**Assigned task:** Where "Collapse" occurs in a line of the entries below, copy that line.

=== Information provided ===

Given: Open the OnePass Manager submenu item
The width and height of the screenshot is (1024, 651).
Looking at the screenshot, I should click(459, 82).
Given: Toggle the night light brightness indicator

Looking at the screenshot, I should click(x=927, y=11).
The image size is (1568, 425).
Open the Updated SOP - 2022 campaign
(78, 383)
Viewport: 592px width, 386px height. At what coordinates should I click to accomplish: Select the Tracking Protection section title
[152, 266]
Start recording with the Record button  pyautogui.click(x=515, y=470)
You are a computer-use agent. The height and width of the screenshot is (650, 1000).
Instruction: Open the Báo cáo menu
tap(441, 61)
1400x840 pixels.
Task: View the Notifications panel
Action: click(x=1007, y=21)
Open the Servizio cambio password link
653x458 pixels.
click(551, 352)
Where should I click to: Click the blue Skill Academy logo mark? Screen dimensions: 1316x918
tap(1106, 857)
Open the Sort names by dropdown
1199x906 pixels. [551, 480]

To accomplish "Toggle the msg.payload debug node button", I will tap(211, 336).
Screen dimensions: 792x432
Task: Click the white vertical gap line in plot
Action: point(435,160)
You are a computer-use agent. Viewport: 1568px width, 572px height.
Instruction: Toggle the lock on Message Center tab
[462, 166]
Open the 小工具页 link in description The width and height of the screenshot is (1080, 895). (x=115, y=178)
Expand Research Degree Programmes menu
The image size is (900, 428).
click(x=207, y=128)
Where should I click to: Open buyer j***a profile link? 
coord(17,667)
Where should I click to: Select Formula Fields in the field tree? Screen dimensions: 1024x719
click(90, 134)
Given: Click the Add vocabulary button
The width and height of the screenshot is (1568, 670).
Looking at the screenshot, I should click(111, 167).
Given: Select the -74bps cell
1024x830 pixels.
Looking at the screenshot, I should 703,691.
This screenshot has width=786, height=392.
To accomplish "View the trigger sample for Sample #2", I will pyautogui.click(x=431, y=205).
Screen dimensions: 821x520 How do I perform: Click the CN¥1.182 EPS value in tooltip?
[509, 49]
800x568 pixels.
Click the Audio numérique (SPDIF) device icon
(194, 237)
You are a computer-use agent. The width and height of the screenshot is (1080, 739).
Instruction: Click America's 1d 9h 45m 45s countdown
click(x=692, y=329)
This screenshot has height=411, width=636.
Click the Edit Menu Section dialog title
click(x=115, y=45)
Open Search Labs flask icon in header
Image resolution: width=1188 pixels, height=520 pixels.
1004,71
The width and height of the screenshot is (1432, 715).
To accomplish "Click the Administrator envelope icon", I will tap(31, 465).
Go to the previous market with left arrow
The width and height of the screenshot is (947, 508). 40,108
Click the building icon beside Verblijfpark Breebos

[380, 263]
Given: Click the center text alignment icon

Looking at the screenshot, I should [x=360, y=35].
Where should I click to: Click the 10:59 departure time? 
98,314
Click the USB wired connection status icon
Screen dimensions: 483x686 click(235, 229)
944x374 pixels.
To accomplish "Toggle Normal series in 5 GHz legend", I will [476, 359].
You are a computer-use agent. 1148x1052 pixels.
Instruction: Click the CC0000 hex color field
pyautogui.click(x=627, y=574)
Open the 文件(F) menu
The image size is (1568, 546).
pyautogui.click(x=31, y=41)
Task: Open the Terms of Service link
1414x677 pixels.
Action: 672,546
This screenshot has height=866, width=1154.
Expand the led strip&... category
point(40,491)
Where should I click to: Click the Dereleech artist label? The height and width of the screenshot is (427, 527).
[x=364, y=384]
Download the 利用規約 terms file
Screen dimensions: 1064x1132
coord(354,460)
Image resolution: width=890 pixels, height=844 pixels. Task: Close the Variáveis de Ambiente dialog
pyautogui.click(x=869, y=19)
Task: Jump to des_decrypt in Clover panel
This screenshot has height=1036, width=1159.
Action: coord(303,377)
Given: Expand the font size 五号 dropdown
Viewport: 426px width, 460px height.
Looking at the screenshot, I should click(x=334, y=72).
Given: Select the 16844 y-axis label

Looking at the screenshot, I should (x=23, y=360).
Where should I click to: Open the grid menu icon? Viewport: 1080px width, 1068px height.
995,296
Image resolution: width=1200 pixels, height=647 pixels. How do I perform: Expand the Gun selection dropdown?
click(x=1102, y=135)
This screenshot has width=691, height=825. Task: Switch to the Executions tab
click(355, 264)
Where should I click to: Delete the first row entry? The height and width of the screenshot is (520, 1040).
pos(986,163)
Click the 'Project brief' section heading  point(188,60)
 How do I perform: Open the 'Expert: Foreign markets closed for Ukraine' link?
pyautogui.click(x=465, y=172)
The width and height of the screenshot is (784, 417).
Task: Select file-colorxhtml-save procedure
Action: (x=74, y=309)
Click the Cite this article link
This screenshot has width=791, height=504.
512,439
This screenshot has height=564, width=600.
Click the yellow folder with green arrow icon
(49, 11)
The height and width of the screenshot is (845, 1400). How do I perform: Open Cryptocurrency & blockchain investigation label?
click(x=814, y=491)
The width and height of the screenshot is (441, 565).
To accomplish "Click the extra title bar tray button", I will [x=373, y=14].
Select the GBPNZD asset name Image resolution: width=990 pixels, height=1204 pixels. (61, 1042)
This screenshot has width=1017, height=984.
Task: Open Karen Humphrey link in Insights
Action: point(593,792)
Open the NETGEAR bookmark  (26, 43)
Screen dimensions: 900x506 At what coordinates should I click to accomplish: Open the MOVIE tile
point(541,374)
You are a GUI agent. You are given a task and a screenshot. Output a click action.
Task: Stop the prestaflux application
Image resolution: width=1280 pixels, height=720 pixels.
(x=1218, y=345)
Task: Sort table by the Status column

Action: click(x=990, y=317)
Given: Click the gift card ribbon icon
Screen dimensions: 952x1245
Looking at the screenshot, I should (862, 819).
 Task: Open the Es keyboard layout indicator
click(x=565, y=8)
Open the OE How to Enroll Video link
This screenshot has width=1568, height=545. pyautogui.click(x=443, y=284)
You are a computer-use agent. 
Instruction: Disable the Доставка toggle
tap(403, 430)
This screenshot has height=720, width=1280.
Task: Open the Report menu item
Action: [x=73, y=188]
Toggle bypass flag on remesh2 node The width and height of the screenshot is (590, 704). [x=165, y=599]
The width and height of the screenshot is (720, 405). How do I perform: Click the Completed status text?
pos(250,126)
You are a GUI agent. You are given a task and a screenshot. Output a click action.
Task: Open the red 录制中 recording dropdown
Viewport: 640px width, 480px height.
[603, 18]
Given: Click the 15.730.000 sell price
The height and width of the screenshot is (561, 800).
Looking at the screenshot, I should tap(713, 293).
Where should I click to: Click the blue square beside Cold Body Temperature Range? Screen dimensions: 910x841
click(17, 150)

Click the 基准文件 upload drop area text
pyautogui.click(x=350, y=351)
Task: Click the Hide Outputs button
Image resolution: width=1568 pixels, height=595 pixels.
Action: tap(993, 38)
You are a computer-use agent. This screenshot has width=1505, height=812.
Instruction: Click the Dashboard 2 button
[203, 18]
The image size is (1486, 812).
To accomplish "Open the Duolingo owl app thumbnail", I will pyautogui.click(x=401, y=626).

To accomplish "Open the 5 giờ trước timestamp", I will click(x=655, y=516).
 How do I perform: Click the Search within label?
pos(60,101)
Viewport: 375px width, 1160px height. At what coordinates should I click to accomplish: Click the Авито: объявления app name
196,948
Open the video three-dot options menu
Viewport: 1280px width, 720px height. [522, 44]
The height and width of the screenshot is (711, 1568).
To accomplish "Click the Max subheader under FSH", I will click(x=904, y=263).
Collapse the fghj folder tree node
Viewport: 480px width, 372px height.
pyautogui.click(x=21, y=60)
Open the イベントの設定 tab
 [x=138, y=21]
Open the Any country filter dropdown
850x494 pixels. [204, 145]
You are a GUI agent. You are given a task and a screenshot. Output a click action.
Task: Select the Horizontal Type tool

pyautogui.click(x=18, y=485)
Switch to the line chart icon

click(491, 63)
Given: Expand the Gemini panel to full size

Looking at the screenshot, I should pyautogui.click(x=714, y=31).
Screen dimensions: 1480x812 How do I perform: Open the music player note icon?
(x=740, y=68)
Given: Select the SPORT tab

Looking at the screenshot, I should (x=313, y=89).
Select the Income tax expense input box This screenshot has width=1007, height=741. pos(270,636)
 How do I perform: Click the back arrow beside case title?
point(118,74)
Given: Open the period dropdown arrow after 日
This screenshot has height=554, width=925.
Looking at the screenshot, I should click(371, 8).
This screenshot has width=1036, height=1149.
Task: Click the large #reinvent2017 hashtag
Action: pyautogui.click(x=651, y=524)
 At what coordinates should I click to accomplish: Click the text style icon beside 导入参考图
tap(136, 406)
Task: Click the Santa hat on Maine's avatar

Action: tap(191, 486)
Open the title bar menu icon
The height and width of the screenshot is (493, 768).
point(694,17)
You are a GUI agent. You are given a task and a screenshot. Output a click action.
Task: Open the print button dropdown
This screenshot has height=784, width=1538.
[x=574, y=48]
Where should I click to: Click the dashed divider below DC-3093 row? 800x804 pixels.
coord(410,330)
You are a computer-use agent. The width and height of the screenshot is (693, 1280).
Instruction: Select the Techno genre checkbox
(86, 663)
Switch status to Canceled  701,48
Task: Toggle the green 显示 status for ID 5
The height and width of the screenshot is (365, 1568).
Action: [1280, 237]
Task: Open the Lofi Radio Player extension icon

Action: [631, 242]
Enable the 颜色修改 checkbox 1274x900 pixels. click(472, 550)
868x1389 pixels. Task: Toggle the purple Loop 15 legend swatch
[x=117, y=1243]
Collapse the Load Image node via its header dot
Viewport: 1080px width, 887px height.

===

**Output for this task:**
Collapse the fghj folder tree node
Collapse the Load Image node via its header dot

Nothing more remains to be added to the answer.